Sometimes I am angry with my pills. Imagine that, me being angry at a little orange tablet! Enraged that I have to take it, that my friends and classmates don't. I do not like taking my pills at the start of a class or seminar, because school interferes with my medication schedule, with every staring at me. I do not like people asking why I need pills, or people who assume that because I walk around campus that bone infections are not serious or painful. Sometimes I think of forgetting my little box at home, forgetting to take the orange and the white, and just letting the nasty win. Sometimes I think that it would be easier to just give in to something that my doctors and I might not be able to cure.

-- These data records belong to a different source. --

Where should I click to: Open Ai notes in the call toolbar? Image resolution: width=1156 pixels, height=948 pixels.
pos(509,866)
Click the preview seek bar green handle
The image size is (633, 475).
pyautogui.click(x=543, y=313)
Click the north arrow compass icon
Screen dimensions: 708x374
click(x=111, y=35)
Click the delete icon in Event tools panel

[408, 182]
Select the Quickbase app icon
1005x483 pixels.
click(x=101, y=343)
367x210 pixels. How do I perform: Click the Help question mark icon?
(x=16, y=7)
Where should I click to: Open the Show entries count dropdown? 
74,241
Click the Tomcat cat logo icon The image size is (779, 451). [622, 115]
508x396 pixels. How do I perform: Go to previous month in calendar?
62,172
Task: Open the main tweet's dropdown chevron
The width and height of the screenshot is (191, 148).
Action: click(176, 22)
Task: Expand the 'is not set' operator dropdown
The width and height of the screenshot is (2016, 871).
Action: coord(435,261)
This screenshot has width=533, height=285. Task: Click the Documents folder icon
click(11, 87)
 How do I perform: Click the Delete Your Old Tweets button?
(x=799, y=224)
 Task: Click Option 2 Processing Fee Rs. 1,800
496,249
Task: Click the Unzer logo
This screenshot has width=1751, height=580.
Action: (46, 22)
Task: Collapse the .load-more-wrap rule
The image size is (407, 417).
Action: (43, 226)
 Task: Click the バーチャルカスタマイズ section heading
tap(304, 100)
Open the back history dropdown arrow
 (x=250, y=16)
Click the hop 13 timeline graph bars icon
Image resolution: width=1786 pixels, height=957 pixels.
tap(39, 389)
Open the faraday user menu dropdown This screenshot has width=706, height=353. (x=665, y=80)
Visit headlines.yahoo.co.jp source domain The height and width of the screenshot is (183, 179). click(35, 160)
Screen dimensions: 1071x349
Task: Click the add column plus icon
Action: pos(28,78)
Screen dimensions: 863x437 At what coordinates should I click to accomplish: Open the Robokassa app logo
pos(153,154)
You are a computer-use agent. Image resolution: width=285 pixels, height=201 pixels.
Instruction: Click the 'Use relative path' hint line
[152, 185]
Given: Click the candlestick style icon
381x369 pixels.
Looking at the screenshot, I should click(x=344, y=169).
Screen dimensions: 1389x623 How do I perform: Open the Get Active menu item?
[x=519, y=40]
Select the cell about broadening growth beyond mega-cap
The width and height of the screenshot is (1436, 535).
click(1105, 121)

I hate refills, can't stand being told every time I get more pills how to take them, feel hassled when the pharmacy has given me to few pills and I have to go back. I am disgusted that I have had so many refills that by simply looking at the bottle I can tell if there are enough pills or not. I want the little bastards to cure my in seven days like they would a UTI.

How can I be angry at something that is in me? Something I so want to rip out of my body? Throughout my life I have heard many people say how important it is to embrace who you are... Is chronic osteomyelitis part of who I am? Will I be transform me into a stronger, kinder, more compassionate and patient person once this infection is gone, or are those things I become throughout the process, not just the end product? Would I learn all those things if I didn't have something wrong with me? Or was the basis for those traits already in me, and this nasty just let them grow? I don't understand how I can be so happy with myself yet so hateful of something inside of me.

On a side note, I still act naive sometimes. I have stuck teddy bear stickers to my pill box. I have pretend conversations with my pills to amuse my mother and friends e.g.,  Me: I'm going to eat you, oh yes I am, yes I am. Pill: No, No, please don't! Sulfatrim companions, save me! NOOO! (in a squeaky voice). I am making a castle out of all the pill bottles I have - *shockingly* you collect quite a lot of them after seven months of antibiotic treatment. Like a child would, I even attempt to skip doses...although common sense always sets in - I have yet to miss a dose. My little black box has become what a blanky or favorite toy or stuffed animal is to a child. I panic if I think I have forgotten it, roughly rummaging through my bag until I find it and then cherishing it (while also hating it) even more. And I have grown a wee bit sentimental. When, not if (I know that it could be an 'if' but for the sake of my sanity lets pretend that 'if' is not an options), I am better I will buy a little black treasure chest with gold corners, and keep teddy bears inside of it.